What you will do.
Please lay out the stretch of records from the line containing "Task: Click the Kansas City Royals logo" through the line containing "coord(84,226)" as a numbered list, both ends included, skipping blank lines and leaving the pictures out.

Supplied information.
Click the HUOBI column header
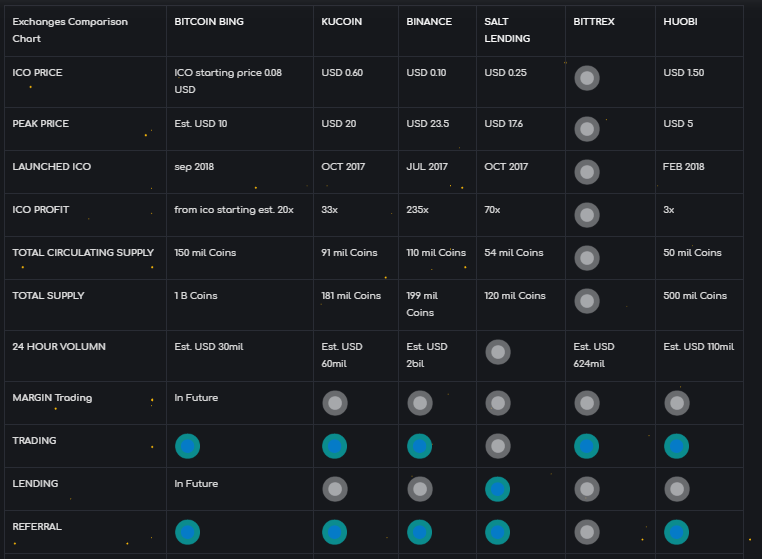The width and height of the screenshot is (762, 559). pyautogui.click(x=682, y=22)
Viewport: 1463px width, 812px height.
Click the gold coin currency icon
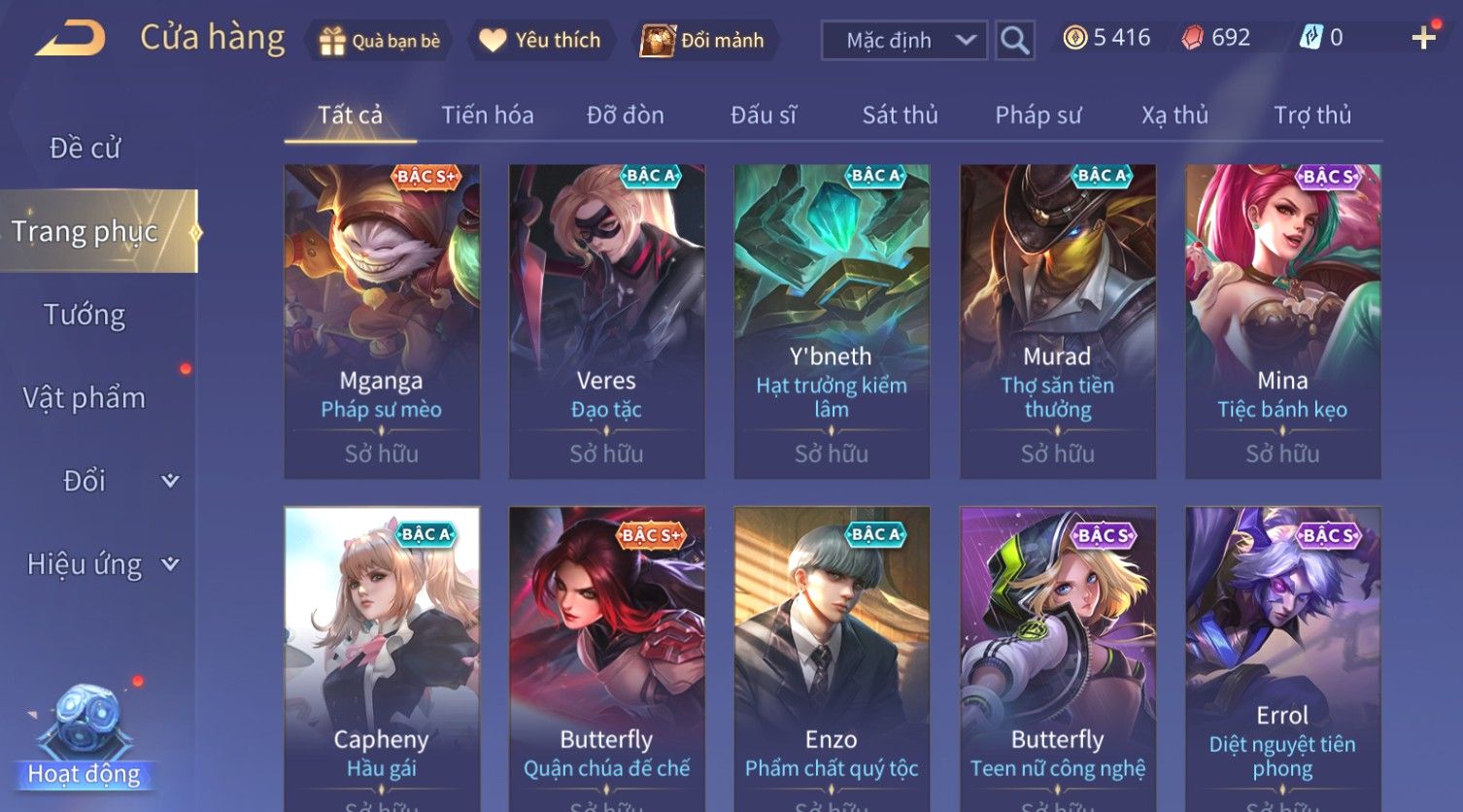click(x=1074, y=38)
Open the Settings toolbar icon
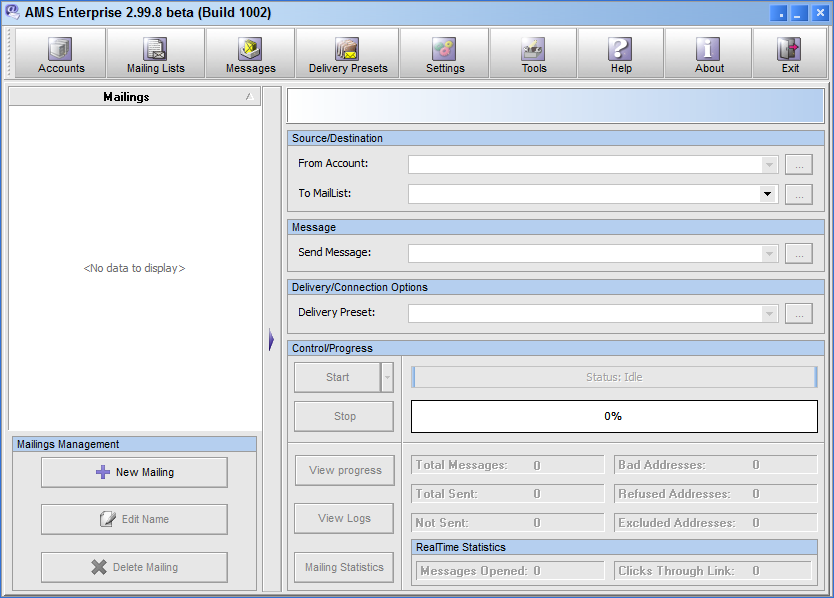This screenshot has width=834, height=598. coord(444,54)
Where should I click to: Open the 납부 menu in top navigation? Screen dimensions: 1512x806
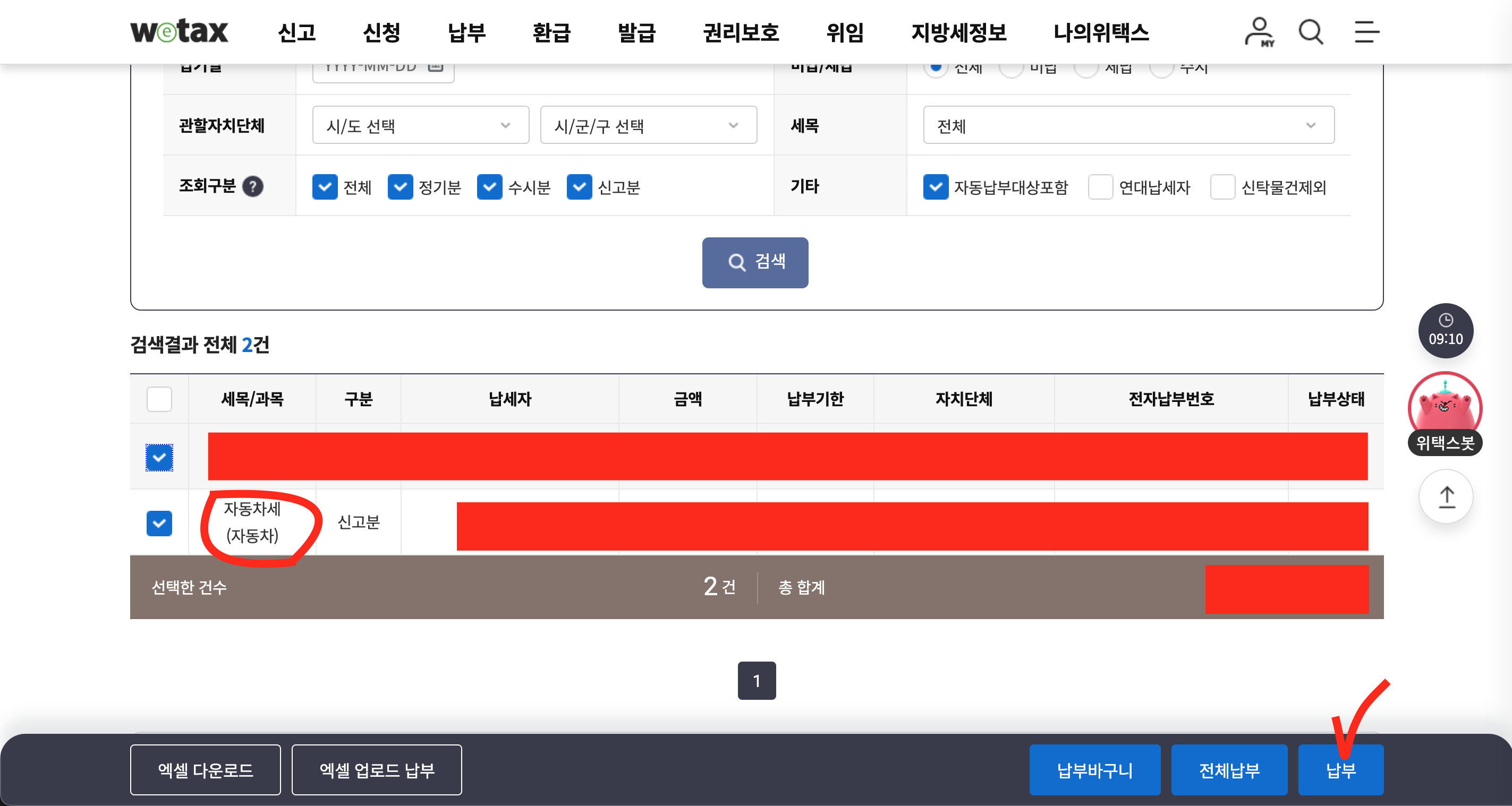click(466, 32)
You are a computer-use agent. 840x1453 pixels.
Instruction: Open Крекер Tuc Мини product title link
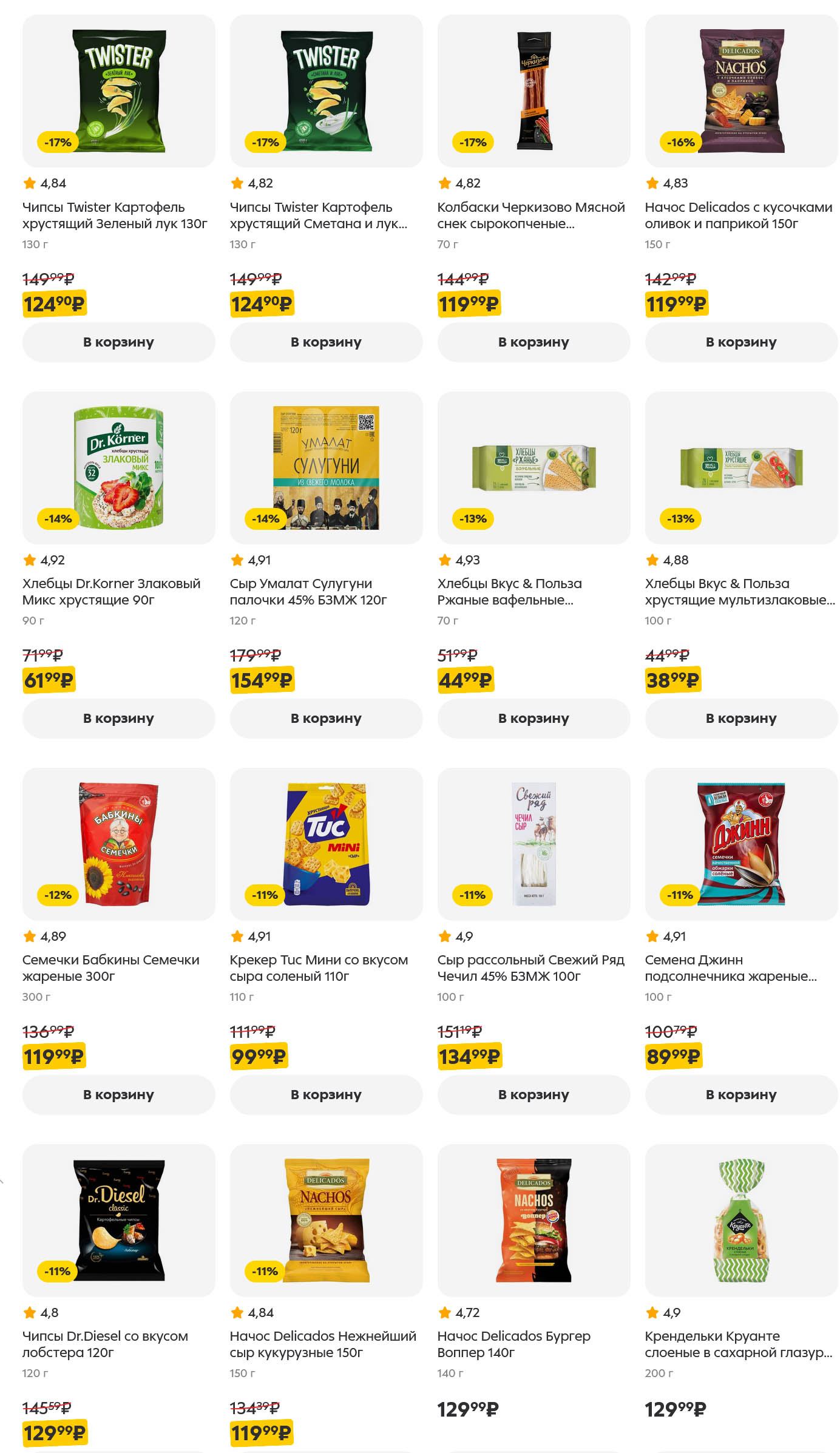point(319,968)
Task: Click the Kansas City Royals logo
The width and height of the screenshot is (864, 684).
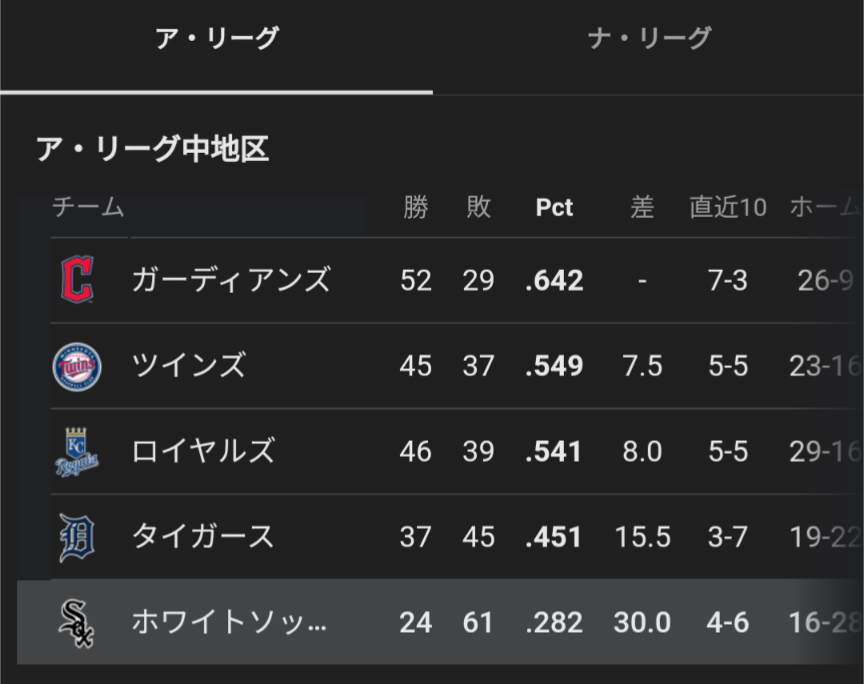Action: 77,452
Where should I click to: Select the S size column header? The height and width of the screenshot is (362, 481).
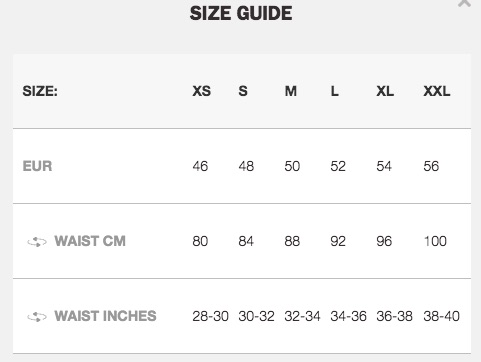click(243, 91)
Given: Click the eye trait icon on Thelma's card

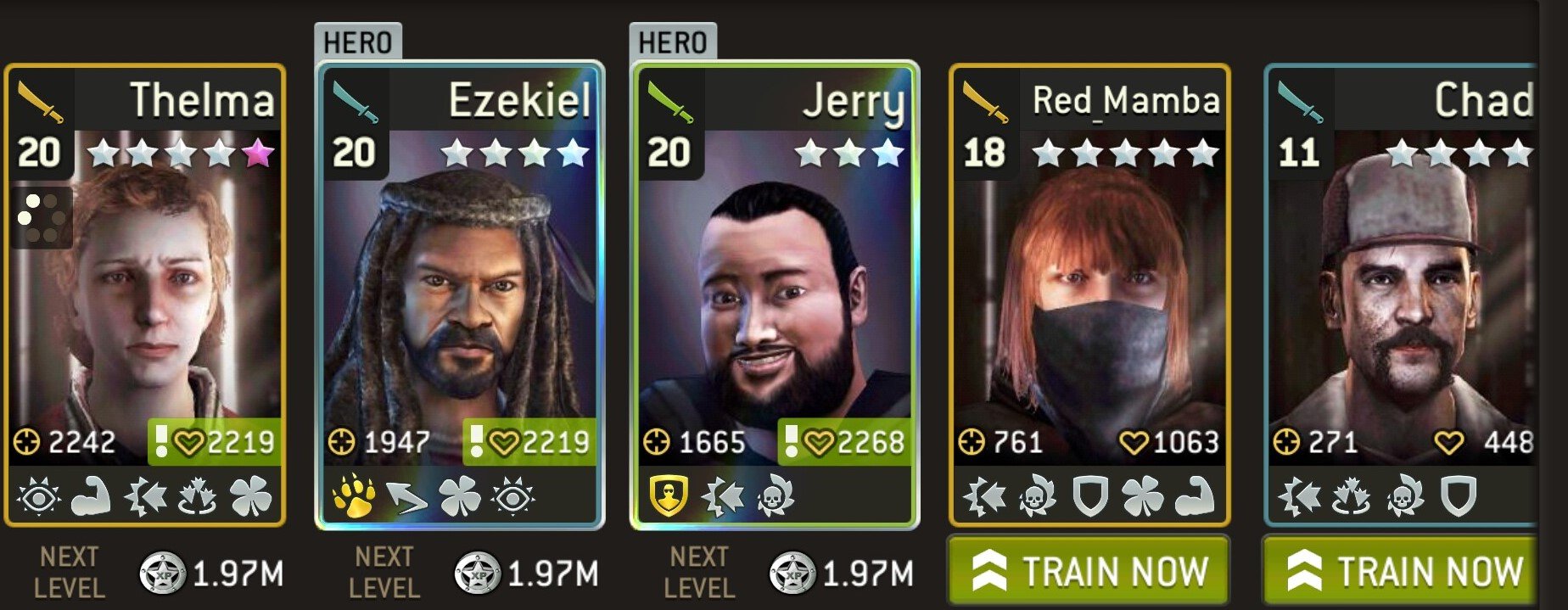Looking at the screenshot, I should click(38, 497).
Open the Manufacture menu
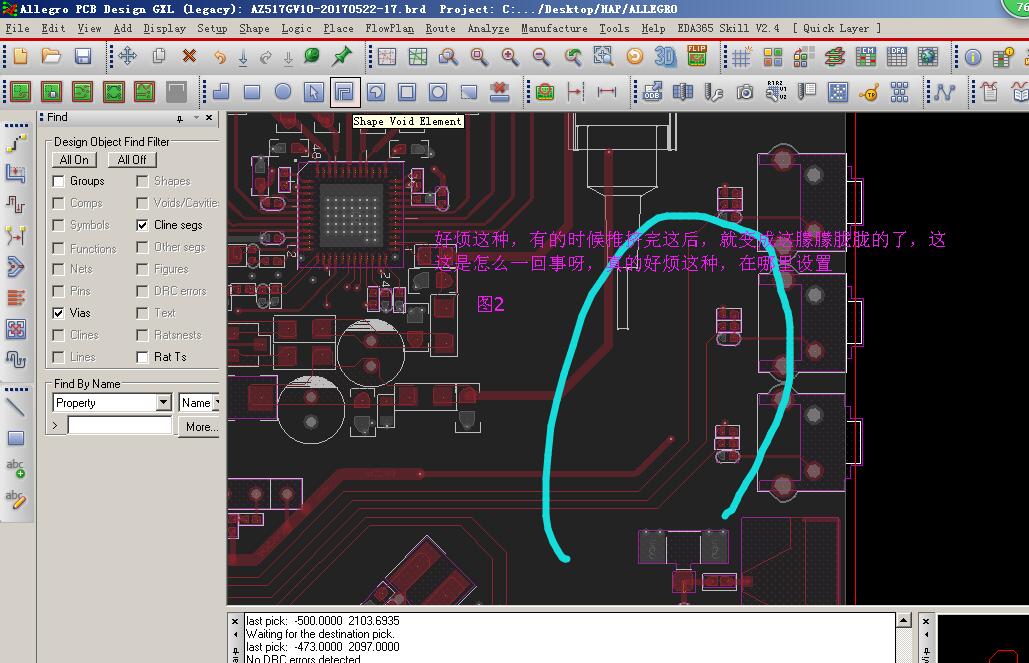This screenshot has width=1029, height=663. (x=553, y=29)
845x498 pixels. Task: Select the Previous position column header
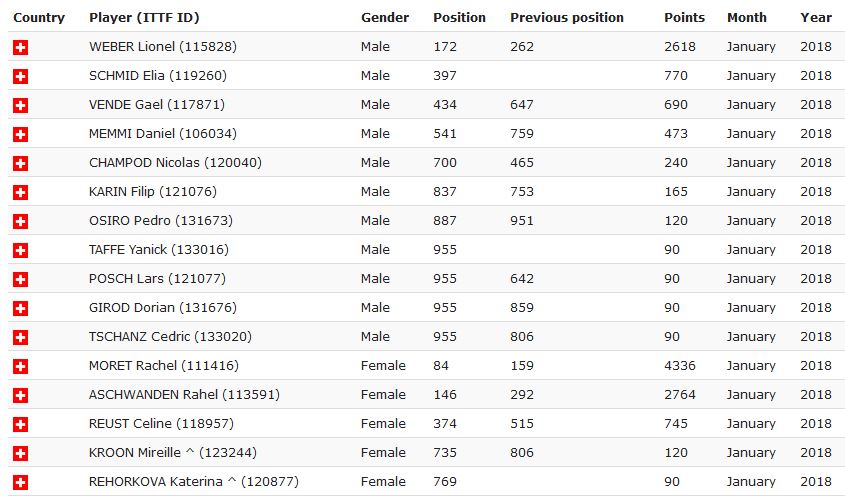566,17
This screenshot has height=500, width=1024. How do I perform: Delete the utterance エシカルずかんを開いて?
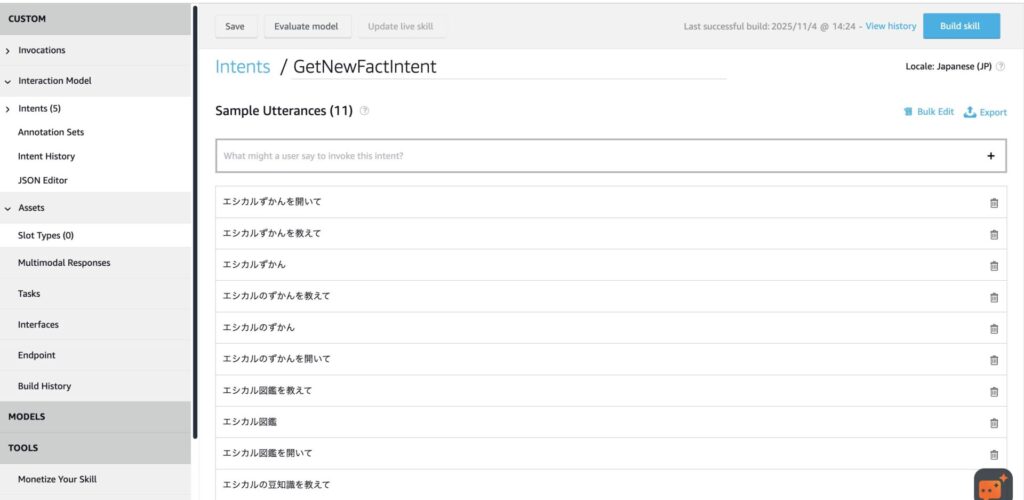(x=993, y=203)
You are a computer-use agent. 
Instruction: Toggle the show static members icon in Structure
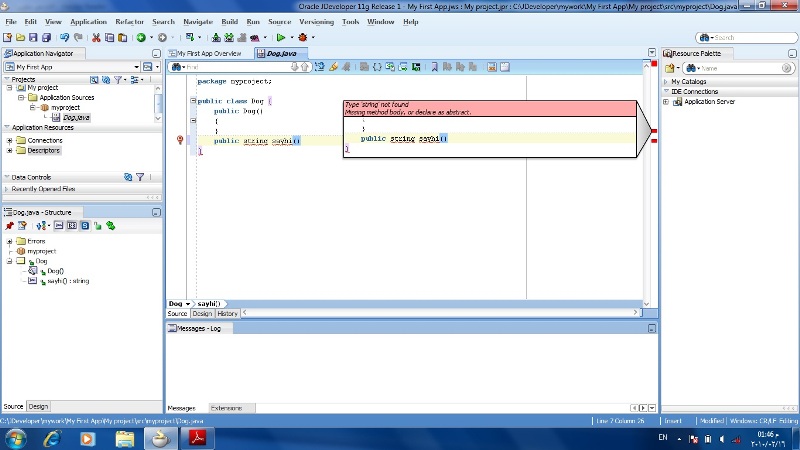coord(84,226)
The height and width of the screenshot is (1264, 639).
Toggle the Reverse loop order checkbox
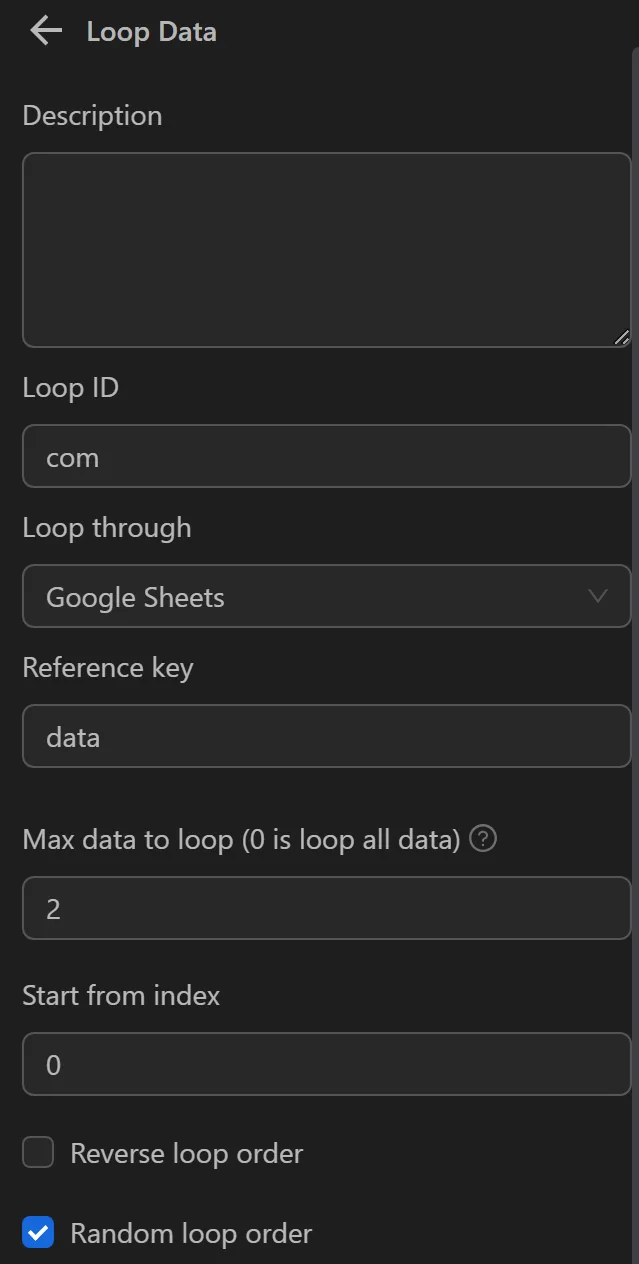[x=37, y=1152]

Response below.
1. Task: Click the Kansas City Royals logo
2. The width and height of the screenshot is (864, 684).
3. Action: 77,452
4. Where should I click to: Select the S size column header? The height and width of the screenshot is (362, 481).
5. click(243, 91)
6. Given: Click the eye trait icon on Thelma's card
7. Looking at the screenshot, I should click(38, 497).
8. Open the Manufacture menu
9. This screenshot has width=1029, height=663. (x=553, y=29)
10. 845x498 pixels. Task: Select the Previous position column header
11. 566,17
12. This screenshot has height=500, width=1024. How do I perform: Delete the utterance エシカルずかんを開いて?
13. (x=993, y=203)
14. You are a computer-use agent. 
15. Instruction: Toggle the show static members icon in Structure
16. coord(84,226)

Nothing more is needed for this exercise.